• _Stored items_
★ ★ ★ ★

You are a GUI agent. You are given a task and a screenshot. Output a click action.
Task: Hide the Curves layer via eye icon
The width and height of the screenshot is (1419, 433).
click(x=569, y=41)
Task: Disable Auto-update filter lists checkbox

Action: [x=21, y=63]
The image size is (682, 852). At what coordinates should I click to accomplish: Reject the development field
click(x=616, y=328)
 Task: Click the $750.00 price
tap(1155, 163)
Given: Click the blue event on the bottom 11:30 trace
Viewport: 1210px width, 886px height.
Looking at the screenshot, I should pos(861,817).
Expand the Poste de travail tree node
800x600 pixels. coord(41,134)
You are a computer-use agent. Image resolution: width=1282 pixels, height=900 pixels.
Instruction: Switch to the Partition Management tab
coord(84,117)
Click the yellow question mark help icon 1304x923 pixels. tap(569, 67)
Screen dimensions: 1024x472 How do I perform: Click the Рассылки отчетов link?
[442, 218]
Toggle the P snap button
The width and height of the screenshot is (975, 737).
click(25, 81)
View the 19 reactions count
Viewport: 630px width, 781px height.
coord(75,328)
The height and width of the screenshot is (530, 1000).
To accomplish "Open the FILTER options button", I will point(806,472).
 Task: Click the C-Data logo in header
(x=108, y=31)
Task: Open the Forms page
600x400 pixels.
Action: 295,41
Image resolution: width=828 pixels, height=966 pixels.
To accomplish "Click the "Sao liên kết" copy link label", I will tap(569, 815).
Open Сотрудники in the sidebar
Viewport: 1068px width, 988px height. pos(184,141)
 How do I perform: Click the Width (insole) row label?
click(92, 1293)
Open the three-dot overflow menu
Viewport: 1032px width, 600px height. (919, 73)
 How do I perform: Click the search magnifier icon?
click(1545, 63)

★ ★ ★ ★

• _YOUR TASK_
Until the last line is reached, keep transcribing the data exactly.

• _RESPONSE BOX_
You are a GUI agent. You are given a task and a screenshot. Output a click action.
Task: Hide the Curves layer via eye icon
The width and height of the screenshot is (1419, 433).
click(x=569, y=41)
Task: Disable Auto-update filter lists checkbox

Action: [x=21, y=63]
The image size is (682, 852). At what coordinates should I click to accomplish: Reject the development field
click(x=616, y=328)
 Task: Click the $750.00 price
tap(1155, 163)
Given: Click the blue event on the bottom 11:30 trace
Viewport: 1210px width, 886px height.
Looking at the screenshot, I should pos(861,817).
Expand the Poste de travail tree node
800x600 pixels. coord(41,134)
You are a computer-use agent. Image resolution: width=1282 pixels, height=900 pixels.
Instruction: Switch to the Partition Management tab
coord(84,117)
Click the yellow question mark help icon 1304x923 pixels. tap(569, 67)
Screen dimensions: 1024x472 How do I perform: Click the Рассылки отчетов link?
[442, 218]
Toggle the P snap button
The width and height of the screenshot is (975, 737).
click(25, 81)
View the 19 reactions count
Viewport: 630px width, 781px height.
coord(75,328)
The height and width of the screenshot is (530, 1000).
To accomplish "Open the FILTER options button", I will point(806,472).
 Task: Click the C-Data logo in header
(x=108, y=31)
Task: Open the Forms page
600x400 pixels.
Action: 295,41
Image resolution: width=828 pixels, height=966 pixels.
To accomplish "Click the "Sao liên kết" copy link label", I will tap(569, 815).
Open Сотрудники in the sidebar
Viewport: 1068px width, 988px height. pos(184,141)
 How do I perform: Click the Width (insole) row label?
click(92, 1293)
Open the three-dot overflow menu
Viewport: 1032px width, 600px height. (919, 73)
 How do I perform: Click the search magnifier icon?
click(1545, 63)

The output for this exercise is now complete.